A reading list and a monthly digest.
Curated work shaping how I think about offensive security, ML supply chain, and the seams between them. The reading list is evergreen; the digest goes out monthly when there's something worth saying.
Reading list
Pushes provably-secure linguistic steganography toward higher embedding capacity by maintaining a list of candidate decodings rather than a single one. Directly relevant to the entropy-budget question in any LLM-mediated covert-channel design.
Style-level (not token- or syntax-level) backdoor triggers, generated by an LLM as a poisoned-sample synthesizer. Adds an auxiliary target loss to stabilize payload injection during fine-tuning. Evaluated against seven model families.
The canonical reference for byte-level steganography in float32 weight tensors. Explicitly defers the decoder to a separately-deployed loader, which is the substantive limitation when read against a channel/decoder/substrate framework.
Origin paper for trigger-based co-trained backdoors. The decoder and the channel are baked into the network's weights together, which is why detection has to be behavioral rather than static.
Replaces random combination of crowdsourced jailbreak ingredients with a contextual-bandit learner that scores combinations based on prior success. Roughly 2,200-parameter bandit on top of SBERT embeddings. Transfers across models without retraining.
Distributes adversarial intent across stateless turns, evading moderation that evaluates each turn independently. Notable for showing that the threat model "single-turn safety classifier" is incomplete against an attacker LLM operating across sessions.
Poisoning 0.1% of pre-training data is enough for three of four backdoor objectives (DoS, belief manipulation, jailbreaking) to survive post-training. DoS persists at 0.001%. The supply-chain layer the threat model has to start at.
Six-class pitfall taxonomy (P1–P6) split into statically-checkable (Tier-1) and trace/dataflow-dependent (Tier-2) classes. Three workflow challenges (email, document, crypto) with hardened-vs-baseline server pairs and three attack families: tool-metadata poisoning, puppet servers, image-to-tool chains.
First end-to-end empirical evaluation of attacks against MCP. Four attack categories: tool poisoning, puppet attacks, rug pull, and exploitation via malicious external resources. Useful as the lay-of-the-land paper before any MCP-specific work.
Concrete demonstration of cross-server data exfiltration in MCP. The barrier-to-entry argument matters: this is not a sophisticated attack class, which is the point.

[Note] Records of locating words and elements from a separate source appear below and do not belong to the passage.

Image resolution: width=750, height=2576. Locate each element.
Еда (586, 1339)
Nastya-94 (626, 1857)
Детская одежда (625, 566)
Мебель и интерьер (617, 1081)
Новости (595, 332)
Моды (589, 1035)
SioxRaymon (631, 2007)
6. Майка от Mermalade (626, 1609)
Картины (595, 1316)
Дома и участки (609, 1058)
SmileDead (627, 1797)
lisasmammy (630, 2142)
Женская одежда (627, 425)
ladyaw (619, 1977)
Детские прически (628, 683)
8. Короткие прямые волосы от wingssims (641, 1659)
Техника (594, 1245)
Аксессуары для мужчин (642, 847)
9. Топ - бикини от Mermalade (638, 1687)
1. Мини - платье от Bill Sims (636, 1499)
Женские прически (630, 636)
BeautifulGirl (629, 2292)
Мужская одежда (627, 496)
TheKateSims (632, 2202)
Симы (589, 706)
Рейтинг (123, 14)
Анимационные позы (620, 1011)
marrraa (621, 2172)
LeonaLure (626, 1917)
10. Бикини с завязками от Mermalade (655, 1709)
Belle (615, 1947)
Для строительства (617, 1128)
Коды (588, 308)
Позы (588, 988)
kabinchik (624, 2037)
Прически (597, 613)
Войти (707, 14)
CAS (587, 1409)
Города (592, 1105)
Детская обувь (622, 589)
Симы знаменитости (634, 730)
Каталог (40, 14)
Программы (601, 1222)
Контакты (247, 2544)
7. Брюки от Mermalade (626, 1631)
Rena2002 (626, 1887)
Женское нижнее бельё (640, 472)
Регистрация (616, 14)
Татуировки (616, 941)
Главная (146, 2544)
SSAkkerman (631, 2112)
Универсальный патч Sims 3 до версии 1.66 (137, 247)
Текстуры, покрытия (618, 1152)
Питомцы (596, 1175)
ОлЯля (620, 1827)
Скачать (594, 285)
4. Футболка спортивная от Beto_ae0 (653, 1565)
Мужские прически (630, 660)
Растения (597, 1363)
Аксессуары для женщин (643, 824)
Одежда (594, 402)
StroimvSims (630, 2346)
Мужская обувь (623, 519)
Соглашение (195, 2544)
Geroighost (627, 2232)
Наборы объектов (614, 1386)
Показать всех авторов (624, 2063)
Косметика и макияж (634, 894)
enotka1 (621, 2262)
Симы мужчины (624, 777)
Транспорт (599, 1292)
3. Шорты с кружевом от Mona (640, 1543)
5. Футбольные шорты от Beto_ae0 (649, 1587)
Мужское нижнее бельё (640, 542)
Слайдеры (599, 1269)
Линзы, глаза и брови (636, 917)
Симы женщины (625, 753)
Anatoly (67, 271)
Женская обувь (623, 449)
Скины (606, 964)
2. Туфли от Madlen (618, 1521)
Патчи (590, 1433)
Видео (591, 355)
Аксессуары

ML-centered threat modeling applied to an agentic browser. Four prompt-injection techniques against the AI assistant, all chained to exfiltrate Gmail data. The methodology — TRAIL — is more transferable than any individual finding.
Two CVEs (CVE-2026-25905, CVE-2026-25904) in a popular MCP server template. The class of bug is a useful pattern: trusting that a Deno sandbox plus a containerized python runner will hold under MCP-style invocation.
Two remotely-exploitable memory-corruption bugs (CVE-2025-23310, CVE-2025-23311) in Triton's HTTP request handling, surfaced via static analysis plus chunked-encoding probing. The reminder: production inference servers are still C/C++ network services with all the attendant historical bug classes, and authentication is off by default.
A multi-stage vulnerability chain in the Triton Python backend, starting from a minor information leak about shared-memory region names and escalating to unauthenticated RCE. Useful as a case study in chaining low-severity primitives into a takeover.
Reference for CVE-2024-34359 (the chat-template Jinja RCE in llama-cpp-python) and the broader question of when loading a GGUF model can lead to server-side template injection. The case study for why loader extensions need the same threat-modeling rigor as the loader itself.
Modeling Okta in BloodHound Enterprise alongside AD, Entra, GitHub. The argument: identity boundaries between platforms are where attack paths actually live, and treating any single platform in isolation underrepresents real risk.
Long-form correction of decades of incorrect documentation around AD's AdminSDHolder mechanism. The kind of historical-grounding piece that's useful before doing anything privileged-account-related on AD engagements.
The AD CS paper that opened up the modern wave of ADCS work. Still the cleanest framing of what a tooling-up problem looks like before any tools exist.
Infrastructure-side measurements of AI adoption: 81% of cloud environments use managed AI services, 90% run self-hosted, 80% have MCP servers. The framing — AI as accumulated, not adopted — is a useful governance lens.
An authenticated git push achieves RCE on GitHub's backend through a delimiter-based internal protocol. Notable also as one of the first critical vulnerabilities the team credits to AI-augmented reverse engineering.
Tree-sitter plus rustworkx, packaged as Claude Code skills for blast-radius and taint-propagation analysis. Useful as a reference for how graph reasoning composes with LLM agents in a security workflow.
Monthly digest
Monthly digest pending. First issue when there's something worth saying.